Imagine fitting the perceivable colors into an abstract space. Schrodinger says:
- Axiom 1: we can scale colors (change their brightness)
- Axiom 2: we can add positive amounts of colors together (shine two colors at the same time). This means the space of colors fits in a vector space. Since you can only add and scale by positive amounts, it has to be a cone.
But what’s the dimension? It is experimental fact that three fixed colors can be combined to simulate an arbitrary third color. Makes sense, since our brain only measures the output from red, green, and blue cones. This gives:
- Axiom 3: The vector space is 3-Dimensional We parametrize this space with red green blue (RGB), or hue saturation brightness (HSB), or YUK or IDK whatever we want. All in all, The space of colors is a 3D solid cone
Structures on color space
Perceptual color is weird, because it’s background dependent. Changing the background gives a natural map on our space of perceived colors, and let’s say it’s linear (It’s not, but shh). These are our symmetries. See the discussion in this paper
Any two colors look the same with the right backgrounds (I find this incredibly dubious, but shh), so our symmetries can map one color to any other. This means every color is ‘the same’, so our cone is ~homogenous~. Moreover, it has a metric, the perceptual distance between two colors. For example, orange is closer to red than blue. This scales up with brightness, and is Obviously preserved by the rest of our symmetries (shh). Thus, the cone is actually \(\mathbb{R}^+ \times \mathcal{S}\), with brightness a positive number ℝ⁺ and 2D symmetric space 𝒮 representing hue/saturation (see Fig. 2). \(\mathcal{S}\) is a 2D symmetric space representing hue/saturation. Lie group theory leaves us with three possiblities:
- \(\mathcal{S}\) is a sphere with positive curvature
- This is impossible, since \(\mathcal{S}\) is not compact (shh)

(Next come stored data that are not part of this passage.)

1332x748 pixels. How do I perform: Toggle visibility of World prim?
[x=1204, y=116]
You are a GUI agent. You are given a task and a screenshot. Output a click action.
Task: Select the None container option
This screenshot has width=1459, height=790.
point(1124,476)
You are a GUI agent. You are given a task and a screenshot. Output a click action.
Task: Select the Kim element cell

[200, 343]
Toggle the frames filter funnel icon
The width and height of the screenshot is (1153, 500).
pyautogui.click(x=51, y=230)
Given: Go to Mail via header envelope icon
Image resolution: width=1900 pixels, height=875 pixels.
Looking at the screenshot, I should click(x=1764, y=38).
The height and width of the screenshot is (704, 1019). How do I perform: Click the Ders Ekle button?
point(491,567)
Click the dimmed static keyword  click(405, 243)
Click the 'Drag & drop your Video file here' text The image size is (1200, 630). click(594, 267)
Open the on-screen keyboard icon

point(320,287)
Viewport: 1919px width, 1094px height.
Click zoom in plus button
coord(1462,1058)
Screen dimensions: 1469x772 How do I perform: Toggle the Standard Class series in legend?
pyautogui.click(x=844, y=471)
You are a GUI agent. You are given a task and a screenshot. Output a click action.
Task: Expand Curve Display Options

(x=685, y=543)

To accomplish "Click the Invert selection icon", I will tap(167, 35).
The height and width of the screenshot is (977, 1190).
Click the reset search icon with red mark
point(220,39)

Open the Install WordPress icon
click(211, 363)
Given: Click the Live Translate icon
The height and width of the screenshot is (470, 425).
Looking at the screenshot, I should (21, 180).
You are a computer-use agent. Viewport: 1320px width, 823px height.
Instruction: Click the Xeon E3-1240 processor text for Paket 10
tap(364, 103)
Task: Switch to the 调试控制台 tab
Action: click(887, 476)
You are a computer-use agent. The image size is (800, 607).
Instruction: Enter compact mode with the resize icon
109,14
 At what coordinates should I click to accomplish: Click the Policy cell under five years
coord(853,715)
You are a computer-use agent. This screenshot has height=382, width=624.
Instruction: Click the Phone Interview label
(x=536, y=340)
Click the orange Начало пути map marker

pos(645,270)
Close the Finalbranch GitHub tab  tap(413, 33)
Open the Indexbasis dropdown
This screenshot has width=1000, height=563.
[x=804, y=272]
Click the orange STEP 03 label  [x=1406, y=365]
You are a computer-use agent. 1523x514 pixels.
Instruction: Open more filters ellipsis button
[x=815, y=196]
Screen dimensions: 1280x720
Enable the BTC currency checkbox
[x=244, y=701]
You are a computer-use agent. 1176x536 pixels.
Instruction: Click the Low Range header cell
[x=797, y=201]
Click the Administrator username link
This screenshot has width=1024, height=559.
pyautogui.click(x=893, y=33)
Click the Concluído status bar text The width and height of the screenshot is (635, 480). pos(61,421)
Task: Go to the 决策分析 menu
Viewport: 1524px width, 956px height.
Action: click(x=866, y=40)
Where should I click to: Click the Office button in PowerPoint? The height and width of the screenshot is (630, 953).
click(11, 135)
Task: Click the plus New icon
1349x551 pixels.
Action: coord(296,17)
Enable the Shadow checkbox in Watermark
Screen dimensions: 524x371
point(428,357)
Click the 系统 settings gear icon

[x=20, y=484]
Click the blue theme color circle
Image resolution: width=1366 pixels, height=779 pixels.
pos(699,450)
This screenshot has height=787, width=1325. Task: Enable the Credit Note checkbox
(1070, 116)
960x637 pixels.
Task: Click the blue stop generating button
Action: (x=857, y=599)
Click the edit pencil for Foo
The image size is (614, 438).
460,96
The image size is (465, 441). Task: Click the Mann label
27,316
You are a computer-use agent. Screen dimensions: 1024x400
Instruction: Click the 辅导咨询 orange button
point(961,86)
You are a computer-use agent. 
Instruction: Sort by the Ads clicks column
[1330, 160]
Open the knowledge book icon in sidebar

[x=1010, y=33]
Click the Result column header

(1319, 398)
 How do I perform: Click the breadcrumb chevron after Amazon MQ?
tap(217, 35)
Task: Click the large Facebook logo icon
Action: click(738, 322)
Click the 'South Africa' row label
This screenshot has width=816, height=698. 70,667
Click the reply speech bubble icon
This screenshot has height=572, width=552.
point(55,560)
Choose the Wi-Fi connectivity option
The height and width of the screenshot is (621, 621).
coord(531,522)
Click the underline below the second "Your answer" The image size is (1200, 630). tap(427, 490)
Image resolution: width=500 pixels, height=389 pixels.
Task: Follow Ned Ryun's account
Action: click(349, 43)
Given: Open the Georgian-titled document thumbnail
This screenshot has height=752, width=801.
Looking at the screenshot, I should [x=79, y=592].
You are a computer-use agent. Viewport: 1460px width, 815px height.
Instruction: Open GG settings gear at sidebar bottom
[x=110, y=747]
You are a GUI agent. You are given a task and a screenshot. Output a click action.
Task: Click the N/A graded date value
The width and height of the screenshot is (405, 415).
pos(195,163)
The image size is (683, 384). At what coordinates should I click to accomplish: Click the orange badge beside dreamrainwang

- \(\mathcal{S}\) is \(\mathbb{R}^2\) with a flat, Euclidean metric
- This is the usual assumption is standard color theory canon. Its boring though, so we could try the thrid option…
- \(\mathcal{S}\) is the hyperbolic plane \(\mathbb{H}\) with constant negative curvature
- Now things get spicy…
Fig 2: space of colors in the HSB representation. The brightness is the \(z\)-direction, and the space \(\mathcal{S}\) are circular slices. These can either carry an euclidean or hyperbolic metric. |
Colors are hyperbolic?!?
In this third case, we can choose coordinates to make the metric on \(\mathbb{R}^+ \times \mathcal{S}\) have the form \(-\mathrm{d}b^2 + \mathrm{d}h^2 + \mathrm{d}c^2\), where \(b\) is the brightness, \(h\) is the hue, and \(c\) is the chroma (saturation times brightness). It’s like special relativity: Time is brightness, space is hue / chroma! Let’s see how far we can take this analogy…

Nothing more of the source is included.